▸ WHAT NEEDS TO BE DONE
Rewrite the entries in the stretch from the line containing "702x460 pixels. Task: Pick the vfs/file.h" through the line containing "pos(564,206)", and only those, copying each line whole, with every coordinate in the answers multiplied by 1.7 and rounded to a whole number, halves rounded up.

▸ Extracted records
━━━━━━━━━━━━━━━━━━━━━━━━━━━━━━

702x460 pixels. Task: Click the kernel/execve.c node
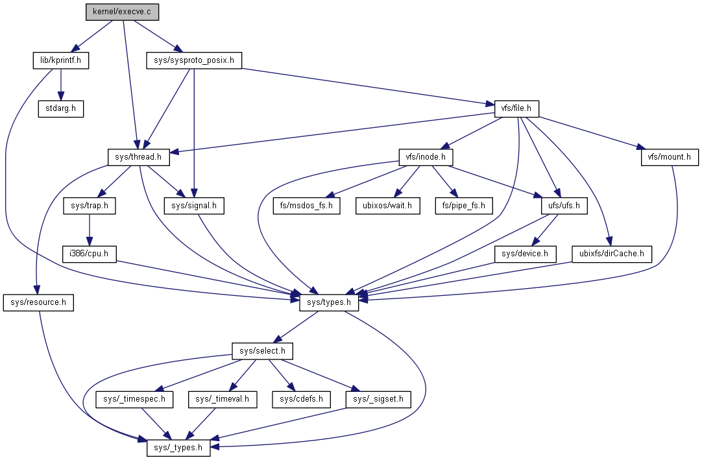pos(122,12)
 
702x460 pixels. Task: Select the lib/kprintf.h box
pos(60,61)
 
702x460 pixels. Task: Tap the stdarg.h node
pos(60,108)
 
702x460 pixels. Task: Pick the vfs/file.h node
pos(512,109)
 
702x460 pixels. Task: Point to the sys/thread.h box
pos(139,157)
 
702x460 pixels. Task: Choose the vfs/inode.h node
pos(425,157)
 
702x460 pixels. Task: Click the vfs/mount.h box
pos(669,157)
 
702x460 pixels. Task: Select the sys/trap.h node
pos(90,206)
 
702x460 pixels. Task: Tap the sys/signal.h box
pos(194,206)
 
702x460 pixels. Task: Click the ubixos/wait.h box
pos(387,206)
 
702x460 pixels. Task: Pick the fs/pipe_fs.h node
pos(463,206)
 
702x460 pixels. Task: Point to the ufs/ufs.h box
pos(564,206)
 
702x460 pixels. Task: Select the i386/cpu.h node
pos(90,254)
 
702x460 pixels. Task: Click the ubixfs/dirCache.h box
pos(611,254)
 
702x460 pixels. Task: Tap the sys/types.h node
pos(329,302)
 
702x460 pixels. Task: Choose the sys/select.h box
pos(263,352)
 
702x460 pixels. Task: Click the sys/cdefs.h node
pos(301,400)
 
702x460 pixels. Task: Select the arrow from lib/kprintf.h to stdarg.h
pos(60,84)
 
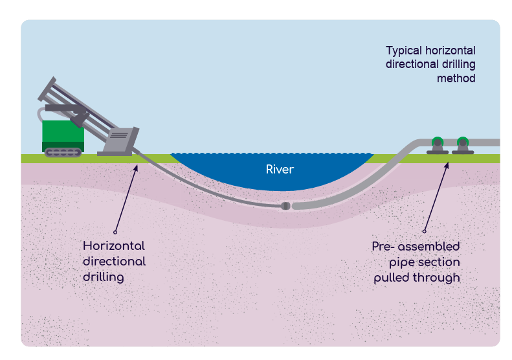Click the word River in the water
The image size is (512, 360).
coord(280,170)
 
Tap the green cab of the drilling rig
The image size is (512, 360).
coord(62,132)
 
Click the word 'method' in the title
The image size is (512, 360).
coord(456,78)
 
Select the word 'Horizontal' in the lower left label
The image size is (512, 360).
coord(113,246)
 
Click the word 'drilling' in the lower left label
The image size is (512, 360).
coord(103,276)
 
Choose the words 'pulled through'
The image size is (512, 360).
coord(417,278)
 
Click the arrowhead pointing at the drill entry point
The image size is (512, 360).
coord(136,168)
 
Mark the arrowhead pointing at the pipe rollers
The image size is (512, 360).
coord(445,164)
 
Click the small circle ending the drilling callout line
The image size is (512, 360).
coord(115,231)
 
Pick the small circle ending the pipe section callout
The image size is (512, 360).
coord(425,231)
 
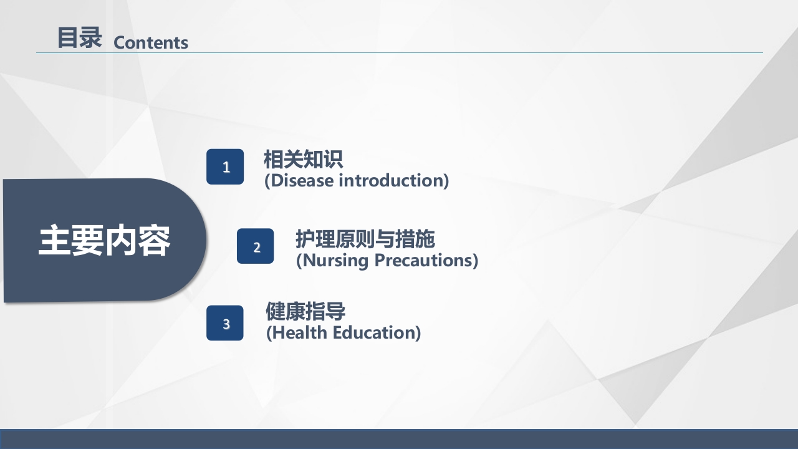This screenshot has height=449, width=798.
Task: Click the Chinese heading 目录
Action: (x=79, y=38)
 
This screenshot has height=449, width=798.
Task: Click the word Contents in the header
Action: (x=151, y=42)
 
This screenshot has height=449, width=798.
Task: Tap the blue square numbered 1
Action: (x=225, y=167)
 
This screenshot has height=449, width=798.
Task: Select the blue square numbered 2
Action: (x=256, y=246)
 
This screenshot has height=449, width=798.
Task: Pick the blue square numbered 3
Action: (x=225, y=323)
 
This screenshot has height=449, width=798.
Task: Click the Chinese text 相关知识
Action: (x=303, y=160)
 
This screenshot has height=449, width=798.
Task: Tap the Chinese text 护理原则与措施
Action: (x=365, y=239)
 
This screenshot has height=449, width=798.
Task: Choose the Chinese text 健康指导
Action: (x=305, y=311)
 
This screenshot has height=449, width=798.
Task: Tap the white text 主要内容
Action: (x=104, y=241)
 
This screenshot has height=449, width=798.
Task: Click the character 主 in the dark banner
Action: (x=54, y=241)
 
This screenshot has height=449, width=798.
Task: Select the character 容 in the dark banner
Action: (x=154, y=241)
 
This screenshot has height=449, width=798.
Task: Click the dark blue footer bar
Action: (x=399, y=439)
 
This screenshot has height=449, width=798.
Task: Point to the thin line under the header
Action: (x=399, y=52)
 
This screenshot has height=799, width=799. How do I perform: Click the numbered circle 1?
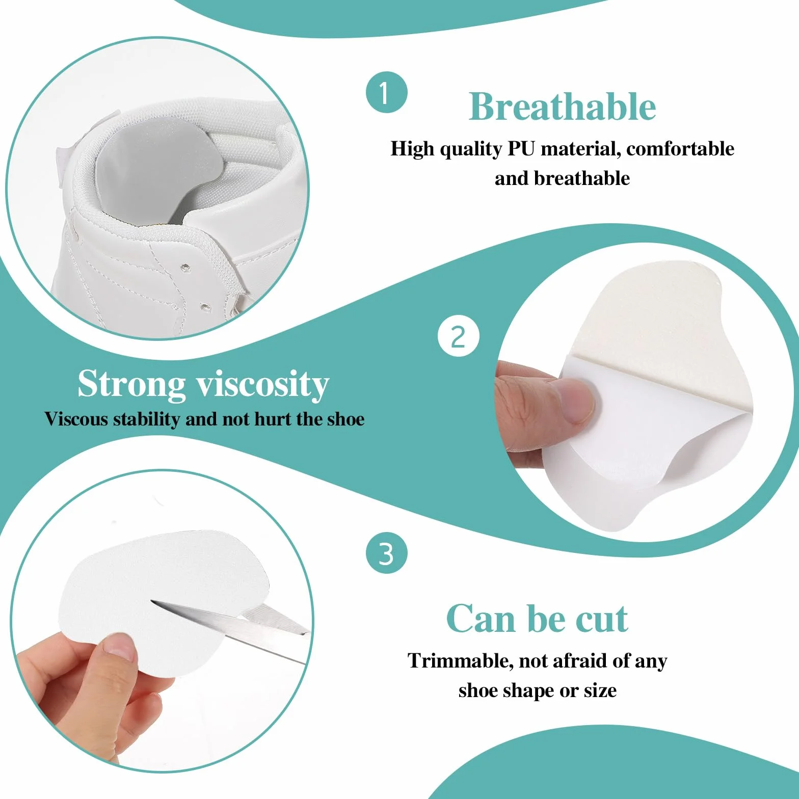click(x=386, y=92)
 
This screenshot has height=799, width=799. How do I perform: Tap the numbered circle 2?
click(x=458, y=337)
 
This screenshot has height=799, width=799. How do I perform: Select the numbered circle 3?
click(x=386, y=553)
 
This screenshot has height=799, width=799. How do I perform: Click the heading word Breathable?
click(x=562, y=106)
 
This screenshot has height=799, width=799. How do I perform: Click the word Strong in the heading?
click(x=131, y=384)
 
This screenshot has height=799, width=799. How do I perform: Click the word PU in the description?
click(x=521, y=149)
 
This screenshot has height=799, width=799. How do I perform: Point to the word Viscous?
click(x=76, y=419)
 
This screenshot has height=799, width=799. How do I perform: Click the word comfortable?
click(x=680, y=149)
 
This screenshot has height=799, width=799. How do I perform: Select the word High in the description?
click(x=413, y=149)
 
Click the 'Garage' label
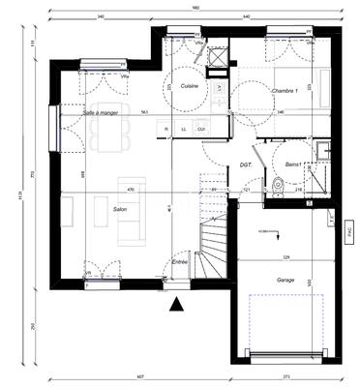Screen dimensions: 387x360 (x=285, y=279)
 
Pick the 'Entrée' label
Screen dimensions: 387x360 (x=180, y=262)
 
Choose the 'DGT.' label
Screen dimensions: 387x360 (x=246, y=165)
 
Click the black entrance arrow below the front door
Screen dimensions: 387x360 (x=176, y=306)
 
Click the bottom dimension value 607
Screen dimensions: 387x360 (x=139, y=376)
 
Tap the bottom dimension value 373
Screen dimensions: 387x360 (x=286, y=376)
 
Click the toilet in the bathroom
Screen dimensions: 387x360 (x=278, y=185)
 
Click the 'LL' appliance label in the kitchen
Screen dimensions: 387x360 (x=183, y=129)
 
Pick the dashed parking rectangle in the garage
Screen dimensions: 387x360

━━━━━━━━━━━━━━━━━━━━━━━━━━━━━━

▸ ANSWER TO THE PROBLEM
702x460 pixels. Task: Pick the vfs/file.h node
pos(870,185)
 
702x460 pixels. Task: Point to the sys/thread.h box
pos(236,267)
 
702x460 pixels. Task: Choose the vfs/inode.h node
pos(723,267)
 
702x460 pixels. Task: Click the vfs/mount.h box
pos(1137,267)
 
702x460 pixels. Task: Select the sys/trap.h node
pos(153,350)
 
702x460 pixels. Task: Tap the sys/signal.h box
pos(330,350)
 
702x460 pixels. Task: Click the ubixos/wait.h box
pos(658,350)
 
702x460 pixels. Task: Pick the fs/pipe_fs.h node
pos(787,350)
 
702x460 pixels. Task: Point to the ufs/ufs.h box
pos(959,350)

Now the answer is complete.